#### Task material:

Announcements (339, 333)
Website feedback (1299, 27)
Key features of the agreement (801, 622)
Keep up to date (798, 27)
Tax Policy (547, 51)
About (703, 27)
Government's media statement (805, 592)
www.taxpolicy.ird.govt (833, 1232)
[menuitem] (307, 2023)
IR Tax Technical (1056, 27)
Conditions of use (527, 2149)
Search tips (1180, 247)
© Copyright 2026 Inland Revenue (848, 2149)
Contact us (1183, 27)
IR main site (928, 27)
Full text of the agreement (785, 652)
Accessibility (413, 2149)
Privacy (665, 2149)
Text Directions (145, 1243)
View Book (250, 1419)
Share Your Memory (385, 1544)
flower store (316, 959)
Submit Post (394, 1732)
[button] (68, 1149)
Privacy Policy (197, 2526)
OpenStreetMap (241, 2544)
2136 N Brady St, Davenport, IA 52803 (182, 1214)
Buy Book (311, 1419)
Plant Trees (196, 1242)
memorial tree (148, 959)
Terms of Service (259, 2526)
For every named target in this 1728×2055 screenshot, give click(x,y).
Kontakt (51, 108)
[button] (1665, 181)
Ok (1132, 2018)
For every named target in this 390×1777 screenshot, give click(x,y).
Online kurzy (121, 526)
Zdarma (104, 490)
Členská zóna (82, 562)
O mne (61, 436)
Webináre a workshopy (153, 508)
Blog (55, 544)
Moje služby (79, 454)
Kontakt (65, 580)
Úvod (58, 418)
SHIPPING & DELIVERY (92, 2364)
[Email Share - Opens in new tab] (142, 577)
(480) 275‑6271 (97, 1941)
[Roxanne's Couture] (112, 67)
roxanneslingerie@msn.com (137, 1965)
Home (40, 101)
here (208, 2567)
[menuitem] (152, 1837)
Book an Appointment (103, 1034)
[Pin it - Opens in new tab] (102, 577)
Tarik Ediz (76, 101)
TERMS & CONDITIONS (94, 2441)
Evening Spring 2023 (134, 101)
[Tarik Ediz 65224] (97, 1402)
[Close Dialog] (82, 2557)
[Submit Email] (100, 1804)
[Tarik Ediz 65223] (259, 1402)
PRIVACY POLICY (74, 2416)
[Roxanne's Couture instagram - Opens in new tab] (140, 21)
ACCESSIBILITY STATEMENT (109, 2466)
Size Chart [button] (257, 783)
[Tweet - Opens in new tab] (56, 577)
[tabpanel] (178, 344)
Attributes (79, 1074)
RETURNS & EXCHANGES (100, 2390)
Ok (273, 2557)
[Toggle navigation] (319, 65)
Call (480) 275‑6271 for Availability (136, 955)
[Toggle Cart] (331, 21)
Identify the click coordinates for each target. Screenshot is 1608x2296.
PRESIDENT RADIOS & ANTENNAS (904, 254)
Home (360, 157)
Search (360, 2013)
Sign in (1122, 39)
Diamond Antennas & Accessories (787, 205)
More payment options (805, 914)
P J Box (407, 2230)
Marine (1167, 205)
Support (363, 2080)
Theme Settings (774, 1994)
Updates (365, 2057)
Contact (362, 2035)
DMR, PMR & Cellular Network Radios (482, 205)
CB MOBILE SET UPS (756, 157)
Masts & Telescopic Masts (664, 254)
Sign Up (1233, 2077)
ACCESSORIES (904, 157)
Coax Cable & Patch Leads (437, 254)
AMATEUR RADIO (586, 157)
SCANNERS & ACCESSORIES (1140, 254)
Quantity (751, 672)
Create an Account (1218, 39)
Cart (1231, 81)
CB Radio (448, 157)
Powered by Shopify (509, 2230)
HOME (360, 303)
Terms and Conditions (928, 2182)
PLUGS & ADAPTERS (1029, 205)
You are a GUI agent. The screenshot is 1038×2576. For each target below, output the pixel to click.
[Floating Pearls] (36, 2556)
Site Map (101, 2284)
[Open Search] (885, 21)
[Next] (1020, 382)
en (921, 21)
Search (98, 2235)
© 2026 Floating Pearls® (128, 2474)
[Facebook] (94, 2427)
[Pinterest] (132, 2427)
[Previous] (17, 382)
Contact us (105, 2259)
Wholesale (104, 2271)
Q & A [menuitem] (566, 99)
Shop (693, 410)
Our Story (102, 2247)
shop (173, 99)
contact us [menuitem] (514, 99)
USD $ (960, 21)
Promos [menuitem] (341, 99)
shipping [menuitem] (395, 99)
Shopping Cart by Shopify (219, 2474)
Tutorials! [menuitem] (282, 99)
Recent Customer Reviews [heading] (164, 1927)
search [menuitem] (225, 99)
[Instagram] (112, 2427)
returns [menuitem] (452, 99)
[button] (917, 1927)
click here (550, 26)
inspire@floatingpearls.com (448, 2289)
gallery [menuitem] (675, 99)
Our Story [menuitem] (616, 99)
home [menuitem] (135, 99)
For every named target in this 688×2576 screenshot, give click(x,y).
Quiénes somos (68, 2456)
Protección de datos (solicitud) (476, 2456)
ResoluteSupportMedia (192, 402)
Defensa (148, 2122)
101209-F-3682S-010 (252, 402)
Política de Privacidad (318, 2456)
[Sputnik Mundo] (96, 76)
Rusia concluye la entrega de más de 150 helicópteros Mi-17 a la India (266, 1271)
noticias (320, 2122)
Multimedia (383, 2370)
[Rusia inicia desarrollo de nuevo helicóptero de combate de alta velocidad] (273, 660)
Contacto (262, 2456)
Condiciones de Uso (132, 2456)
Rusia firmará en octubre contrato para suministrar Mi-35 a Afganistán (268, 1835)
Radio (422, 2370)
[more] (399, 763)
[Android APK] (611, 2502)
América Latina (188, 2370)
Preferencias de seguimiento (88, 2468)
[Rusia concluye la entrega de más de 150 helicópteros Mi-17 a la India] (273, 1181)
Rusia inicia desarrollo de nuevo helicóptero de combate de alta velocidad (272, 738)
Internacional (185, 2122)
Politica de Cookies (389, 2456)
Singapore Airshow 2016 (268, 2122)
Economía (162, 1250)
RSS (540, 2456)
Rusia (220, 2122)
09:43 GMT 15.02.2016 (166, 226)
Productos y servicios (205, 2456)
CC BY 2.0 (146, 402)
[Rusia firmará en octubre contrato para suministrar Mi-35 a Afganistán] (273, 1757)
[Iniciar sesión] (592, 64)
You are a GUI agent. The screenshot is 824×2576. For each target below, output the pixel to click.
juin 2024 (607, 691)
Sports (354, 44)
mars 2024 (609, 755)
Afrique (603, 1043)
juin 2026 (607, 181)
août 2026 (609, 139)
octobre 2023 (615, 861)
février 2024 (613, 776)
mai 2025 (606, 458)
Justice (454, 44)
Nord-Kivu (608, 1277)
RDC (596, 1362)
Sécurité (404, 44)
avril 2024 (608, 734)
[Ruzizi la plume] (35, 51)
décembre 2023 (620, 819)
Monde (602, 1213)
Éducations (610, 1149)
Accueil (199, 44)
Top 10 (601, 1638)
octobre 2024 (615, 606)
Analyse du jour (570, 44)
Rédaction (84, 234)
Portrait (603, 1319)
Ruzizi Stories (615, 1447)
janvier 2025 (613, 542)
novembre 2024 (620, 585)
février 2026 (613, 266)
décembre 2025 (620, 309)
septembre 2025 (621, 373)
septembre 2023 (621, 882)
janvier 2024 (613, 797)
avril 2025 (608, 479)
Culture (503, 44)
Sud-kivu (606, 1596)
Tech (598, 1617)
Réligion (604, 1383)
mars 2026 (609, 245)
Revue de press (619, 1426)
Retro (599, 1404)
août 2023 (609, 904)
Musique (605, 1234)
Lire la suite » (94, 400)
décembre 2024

#### Exercise aim:
Everything from the first line of the records above through the line containing "Contact us (1183, 27)" should be restated word for word; leave out all other lines.

#### Answer space:
Announcements (339, 333)
Website feedback (1299, 27)
Key features of the agreement (801, 622)
Keep up to date (798, 27)
Tax Policy (547, 51)
About (703, 27)
Government's media statement (805, 592)
www.taxpolicy.ird.govt (833, 1232)
[menuitem] (307, 2023)
IR Tax Technical (1056, 27)
Conditions of use (527, 2149)
Search tips (1180, 247)
© Copyright 2026 Inland Revenue (848, 2149)
Contact us (1183, 27)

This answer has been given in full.